Bezirkspolitiker Nelken und Bürgerprotestler Funken sind sich vor allem in
einer Sache einig: "Der bisherige Park ist zu klein, das lässt sich auch
durch zwei Hektar nicht kompensieren",sagen beide, wobei Nelken noch einen
Schritt weiter geht. Neben der Umsetzung von Langes Parkplanung könne
seiner Ansicht nach auch die Fläche jenseits des Gleimtunnels, bis zur
angrenzenden Jugendfarm Moritzhof grün werden. Auch Landschaftsarchitekt
Lange wünscht sich die Fertigstellung des von ihm geplanten Parks. Der
momentan vor allem von jungen Leuten bevölkerte Park brauche die
verbleibende Fläche, um auch ruhigeren Anwohnern und Familien Raum zu
bieten. "Das erstaunliche an diesem Park ist ja gerade die vielfältige
Nutzung", so Lange.
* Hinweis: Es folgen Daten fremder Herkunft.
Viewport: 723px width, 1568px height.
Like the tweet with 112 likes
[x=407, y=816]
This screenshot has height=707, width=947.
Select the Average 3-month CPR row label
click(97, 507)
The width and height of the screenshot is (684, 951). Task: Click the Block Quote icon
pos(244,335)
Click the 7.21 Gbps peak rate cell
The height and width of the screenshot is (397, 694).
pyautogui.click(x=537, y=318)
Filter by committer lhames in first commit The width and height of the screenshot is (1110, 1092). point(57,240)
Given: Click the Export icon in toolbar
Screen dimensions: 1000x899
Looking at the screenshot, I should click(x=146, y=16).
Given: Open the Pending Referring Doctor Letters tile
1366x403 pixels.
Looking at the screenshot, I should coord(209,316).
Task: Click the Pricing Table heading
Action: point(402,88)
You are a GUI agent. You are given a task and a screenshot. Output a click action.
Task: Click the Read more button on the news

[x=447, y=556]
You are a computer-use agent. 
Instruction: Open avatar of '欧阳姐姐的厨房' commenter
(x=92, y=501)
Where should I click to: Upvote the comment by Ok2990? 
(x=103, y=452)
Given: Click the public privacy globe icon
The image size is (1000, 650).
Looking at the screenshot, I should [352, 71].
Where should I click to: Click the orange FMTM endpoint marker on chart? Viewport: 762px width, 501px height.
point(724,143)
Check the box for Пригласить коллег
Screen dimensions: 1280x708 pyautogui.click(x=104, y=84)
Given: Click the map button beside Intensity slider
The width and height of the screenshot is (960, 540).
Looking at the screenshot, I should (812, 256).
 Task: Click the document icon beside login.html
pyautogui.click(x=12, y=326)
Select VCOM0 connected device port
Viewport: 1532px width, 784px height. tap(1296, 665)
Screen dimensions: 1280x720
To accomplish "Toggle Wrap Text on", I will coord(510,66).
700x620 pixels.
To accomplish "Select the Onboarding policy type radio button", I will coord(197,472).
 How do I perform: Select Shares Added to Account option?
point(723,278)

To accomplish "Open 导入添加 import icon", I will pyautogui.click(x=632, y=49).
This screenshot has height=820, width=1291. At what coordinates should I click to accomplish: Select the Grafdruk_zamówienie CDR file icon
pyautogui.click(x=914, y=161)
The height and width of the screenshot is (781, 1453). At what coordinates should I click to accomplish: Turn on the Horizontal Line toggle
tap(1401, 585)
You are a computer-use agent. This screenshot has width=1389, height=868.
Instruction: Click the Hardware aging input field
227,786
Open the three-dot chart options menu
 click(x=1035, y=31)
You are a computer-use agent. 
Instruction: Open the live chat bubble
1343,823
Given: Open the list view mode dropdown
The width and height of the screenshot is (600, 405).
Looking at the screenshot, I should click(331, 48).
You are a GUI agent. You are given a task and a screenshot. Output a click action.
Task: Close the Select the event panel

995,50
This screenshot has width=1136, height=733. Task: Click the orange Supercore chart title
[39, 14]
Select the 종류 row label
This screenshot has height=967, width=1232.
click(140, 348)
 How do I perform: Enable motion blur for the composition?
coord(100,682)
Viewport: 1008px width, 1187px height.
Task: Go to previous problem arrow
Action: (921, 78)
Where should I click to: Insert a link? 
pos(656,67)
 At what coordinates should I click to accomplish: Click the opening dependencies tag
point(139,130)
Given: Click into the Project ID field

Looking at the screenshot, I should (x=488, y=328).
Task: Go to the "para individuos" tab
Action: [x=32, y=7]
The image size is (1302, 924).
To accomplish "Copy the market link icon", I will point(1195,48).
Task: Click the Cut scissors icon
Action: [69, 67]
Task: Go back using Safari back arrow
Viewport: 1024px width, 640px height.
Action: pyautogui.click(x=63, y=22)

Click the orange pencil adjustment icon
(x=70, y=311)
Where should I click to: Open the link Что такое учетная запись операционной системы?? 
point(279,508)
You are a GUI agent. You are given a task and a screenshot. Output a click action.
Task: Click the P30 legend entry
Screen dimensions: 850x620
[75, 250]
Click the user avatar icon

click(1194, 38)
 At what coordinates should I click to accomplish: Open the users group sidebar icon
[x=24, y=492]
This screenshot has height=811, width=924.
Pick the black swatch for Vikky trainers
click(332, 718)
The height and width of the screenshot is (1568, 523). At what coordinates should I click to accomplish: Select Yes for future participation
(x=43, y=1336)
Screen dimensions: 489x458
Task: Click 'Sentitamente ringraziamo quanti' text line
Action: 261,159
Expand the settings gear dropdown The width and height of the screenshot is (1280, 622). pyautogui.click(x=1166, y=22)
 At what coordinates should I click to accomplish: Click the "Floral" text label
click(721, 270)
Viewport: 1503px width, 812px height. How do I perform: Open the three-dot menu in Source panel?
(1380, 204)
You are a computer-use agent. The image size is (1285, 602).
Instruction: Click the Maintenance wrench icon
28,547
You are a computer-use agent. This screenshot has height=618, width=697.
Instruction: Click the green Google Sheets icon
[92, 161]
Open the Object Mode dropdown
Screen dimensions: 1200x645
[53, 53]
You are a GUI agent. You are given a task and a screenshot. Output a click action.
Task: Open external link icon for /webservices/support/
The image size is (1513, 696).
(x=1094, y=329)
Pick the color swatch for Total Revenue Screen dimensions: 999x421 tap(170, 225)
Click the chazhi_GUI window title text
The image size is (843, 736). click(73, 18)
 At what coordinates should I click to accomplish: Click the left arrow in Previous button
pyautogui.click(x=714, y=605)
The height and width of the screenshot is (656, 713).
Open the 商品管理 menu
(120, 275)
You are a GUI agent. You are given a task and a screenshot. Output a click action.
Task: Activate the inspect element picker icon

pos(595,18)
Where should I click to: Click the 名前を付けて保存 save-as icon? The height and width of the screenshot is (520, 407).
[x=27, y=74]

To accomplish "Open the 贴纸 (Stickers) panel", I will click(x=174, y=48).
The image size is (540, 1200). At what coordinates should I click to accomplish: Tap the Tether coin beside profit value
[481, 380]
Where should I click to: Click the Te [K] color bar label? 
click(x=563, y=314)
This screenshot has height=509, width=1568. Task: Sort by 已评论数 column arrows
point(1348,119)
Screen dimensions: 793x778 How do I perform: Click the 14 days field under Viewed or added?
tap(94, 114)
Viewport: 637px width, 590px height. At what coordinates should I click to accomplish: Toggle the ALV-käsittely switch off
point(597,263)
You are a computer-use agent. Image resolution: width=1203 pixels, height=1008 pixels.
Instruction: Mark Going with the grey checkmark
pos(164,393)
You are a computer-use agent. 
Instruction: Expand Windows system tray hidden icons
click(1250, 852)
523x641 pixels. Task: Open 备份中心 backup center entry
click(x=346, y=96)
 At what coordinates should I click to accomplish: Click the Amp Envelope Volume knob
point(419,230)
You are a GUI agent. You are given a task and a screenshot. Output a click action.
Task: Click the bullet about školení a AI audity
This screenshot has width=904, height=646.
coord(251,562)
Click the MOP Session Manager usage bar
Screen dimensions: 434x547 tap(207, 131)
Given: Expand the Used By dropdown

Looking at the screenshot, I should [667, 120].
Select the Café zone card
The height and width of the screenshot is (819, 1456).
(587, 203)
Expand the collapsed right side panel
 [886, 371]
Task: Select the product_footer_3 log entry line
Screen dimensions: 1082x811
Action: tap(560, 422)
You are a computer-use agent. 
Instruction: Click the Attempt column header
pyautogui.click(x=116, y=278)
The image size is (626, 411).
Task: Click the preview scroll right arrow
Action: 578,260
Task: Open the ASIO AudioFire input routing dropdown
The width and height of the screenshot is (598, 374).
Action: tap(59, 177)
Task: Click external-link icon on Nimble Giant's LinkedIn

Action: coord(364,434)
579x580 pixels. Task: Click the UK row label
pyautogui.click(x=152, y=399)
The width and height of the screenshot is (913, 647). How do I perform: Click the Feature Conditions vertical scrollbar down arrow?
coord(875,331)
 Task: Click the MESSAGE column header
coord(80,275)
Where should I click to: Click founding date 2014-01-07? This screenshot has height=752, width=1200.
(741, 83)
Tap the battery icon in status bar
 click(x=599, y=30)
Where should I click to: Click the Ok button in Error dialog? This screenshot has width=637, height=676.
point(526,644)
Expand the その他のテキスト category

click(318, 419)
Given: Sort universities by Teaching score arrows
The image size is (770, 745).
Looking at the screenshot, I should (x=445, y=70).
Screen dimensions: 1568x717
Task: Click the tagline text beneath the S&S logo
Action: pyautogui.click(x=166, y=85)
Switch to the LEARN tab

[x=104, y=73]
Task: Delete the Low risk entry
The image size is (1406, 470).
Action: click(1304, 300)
Der Mauerpark sei ein Freiraum für alle. "Eine Bebauung
würde diese Freiheit beschneiden", ist sich Lange sicher.
Geld sparen könne man beim Umbau zum Park, indem man beispielsweise schon
bestehende Wege einbezieht, schlägt Bodo Schliefke, Vorstand des Vereins
"Freunde des Mauerparks" vor. Außerdem wolle sich sein Verein an dem Umbau
und der Pflege beteiligen. "Das machen wir ohnehin schon seit Jahren,
dadurch ist der Park erst das geworden, was er heute ist", sagt er. Noch
vor wenigen Jahren sei ein Großteil der Flächen heruntergekommen gewesen.
Eine Bebauung sei in keinem Fall im Sinne der Bürger. "Prenzlauer Berg ist
der geburtenstärkste Stadtteil Berlins", ergänzt Schliefke. "Da ist ein
fertiggestellter, größerer Mauerpark kein Luxus, sondern ein
Grundbedürfnis."
In der Sache Mauerpark seien hier vor Ort alle einer Meinung, fasst Funken
zusammen. "In dieser Sache gibt es keine Opposition." Das Ziel des Senats,
bis 2010 auf 10 Hektar zu erweitern, damit sie die Förderung der Allianz
behalten können, sei ohnehin schon nicht mehr realisierbar, so Funken
weiter. Über Vorwürfe von Seiten des Senats, die Forderungen der Anwohner
seien unrealistisch und starrköpfig, kann er nur den Kopf schütteln.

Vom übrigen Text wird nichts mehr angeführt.